Сидеть и видеть, как Кенни слушает это, — занятие не из приятных. Это почти как вторжение в личную жизнь. Как ждать с отцом у входа в общественный туалет, внутри которого навсегда засел страдающий желудочным расстройством незнакомец. Или как слушать военные воспоминания своего выжившего из ума дядюшки, то и дело бездумно поглаживающего сквозь ткань штанов свой перец. Или как сидеть у двери в камеру-одиночку и слушать какого-нибудь психа, изливающего свои интимные похождения и свои грязные помыслы. Порой зверь на трибунах срывается на визг, и в такие минуты мы с Кенни не можем смотреть друг на друга и отворачиваемся, якобы любуясь автостоянкой. Огромная безлюдная площадь сплошь уставлена легковушками, из которых там и здесь торчат минибусы, и похожа скорее на вечную, полную скрытого смысла мозаику, выложенную каким-нибудь безвестным марокканским художником, нежели на простое скопище «Мазд» и «Холденов», наскоро припаркованных вместе зверем, чья жизнь не дольше жизни мотылька.

Зверь не прочь подраться на войне. Или послать кого-нибудь подраться от его имени. И размахивает теперь моими разноцветными звездами и моим Улуру, моим гранж-боем-против-старикашки.

Время от времени мы протягиваем свой флажок опоздавшему или, наоборот, уходящему до окончания матча. Ближе к ужину зверь пьянеет и перестает понимать, что происходит, и всплески его визга и воя сменяются непрерывным ворчанием. И так, пока вокруг стадиона не зажигаются фонари. И тогда, с последней подачей, по зверю пробегает смертная судорога разочарования, и он умирает. Изрыгает эти тестостероны, и эго, и ртуть, и запихивает их обратно в пятьдесят тысяч индивидуумов, которые оживают и запруживают лестницы, и пандусы, и выходы, стараясь быстрее вернуться к своей обычной жизни. Мы с Кенни запихиваем комитетскую макулатуру обратно в «Транзит» и уезжаем, прежде чем эта вечная, пестрая мозаика расплавится и превратится в транспортный поток, в пробку, отдельные части которой, похоже, и не подозревают, что совсем недавно были единым целым, и стараются подрезать друг друга, и выпихнуть друг друга с полосы, и зажать, и орать друг на друга, опустив стекло.

Этим же вечером, в пол-одиннадцатого мне звонит отец.

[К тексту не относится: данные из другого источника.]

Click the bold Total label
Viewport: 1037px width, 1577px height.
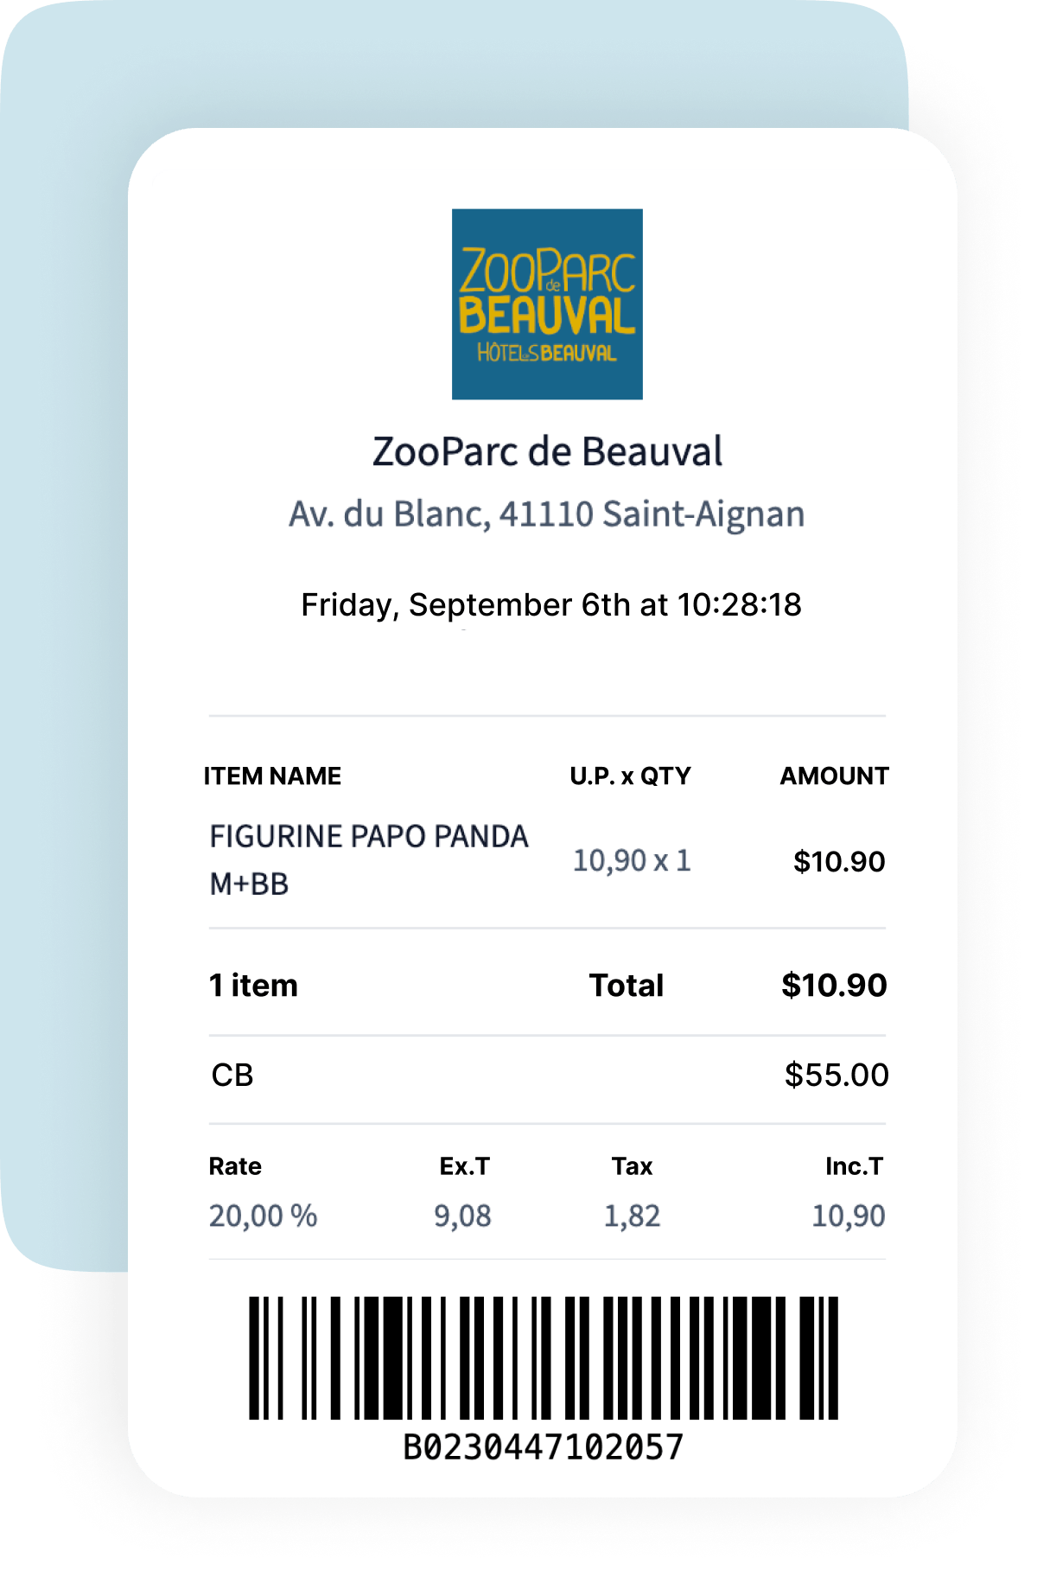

Мысль о том, чтобы позвонить мне раньше, пока он был трезвее, ему в голову не пришла. Ему пришлось напиться, чтобы сообщить мне что-то такое, чего не мог сказать трезвым. Пришлось напиться, чтобы сообщить мне что-то такое, чего не может сказать и пьяным.

«ТЫ НЕ МОЖЕШЬ… НЕ ОБРАЩАТЬ НА МЕНЯ ВНИМАНИЯ. ТЫ НЕ МОЖЕШЬ… НЕ ОБРАЩАТЬ НА МЕНЯ ВНИМАНИЯ».

— Алло?

— Э… алё.

— Папа.

— Алё.

— Слушай, уже… пол-одиннадцатого. Я в постели. Я думал, это… это кто-то другой.

— Этот мудак меня отшил.

— Что? Кто отшил?

— Магистрат в Джефферсоне. На День Австралии… я не могу приехать. Свадьбы, похороны, крестины — это ради Бога. На них положена поблажка. Но на День Австралии, даже на церемонию, в которой участвует твой сын, — ни-ког-да. Он не стал подписывать мою заяву. Он не будет отключать мой браслет. Я не могу приехать.

— Черт, папа. Вот ублюдки. А что, никого выше нет? К кому обратиться?

— Это вряд ли. Мне тут прислали… официальное предупреждение. Похоже, плевать им с высокой колокольни на срок моего заключения. Прислали список дат, когда они засекали на своем гребаном экране мои вылазки во внешний мир. Ясное дело, всякий раз как Грег Берроуз из Тукумуола звонил мне, я все валил на солнечные пятна. Я-то думал, он все воспринимает по-человечески, с юмором. А теперь они на мою теорию солнечных пятен положили.

— Ладно, пап. Послушай, это всего лишь мелкий номер в программе праздника, и потом, шансы на мой выигрыш — один к пяти, так что все это ерунда. Там и смотреть не на что. Переживем.

— Я что говорю: видит Бог, я ведь мог этому плотнику на его гребаном гидроцикле мозги вышибить, если бы захотел. Здоровый такой, ублюдок, и пузо, что твоя бочка.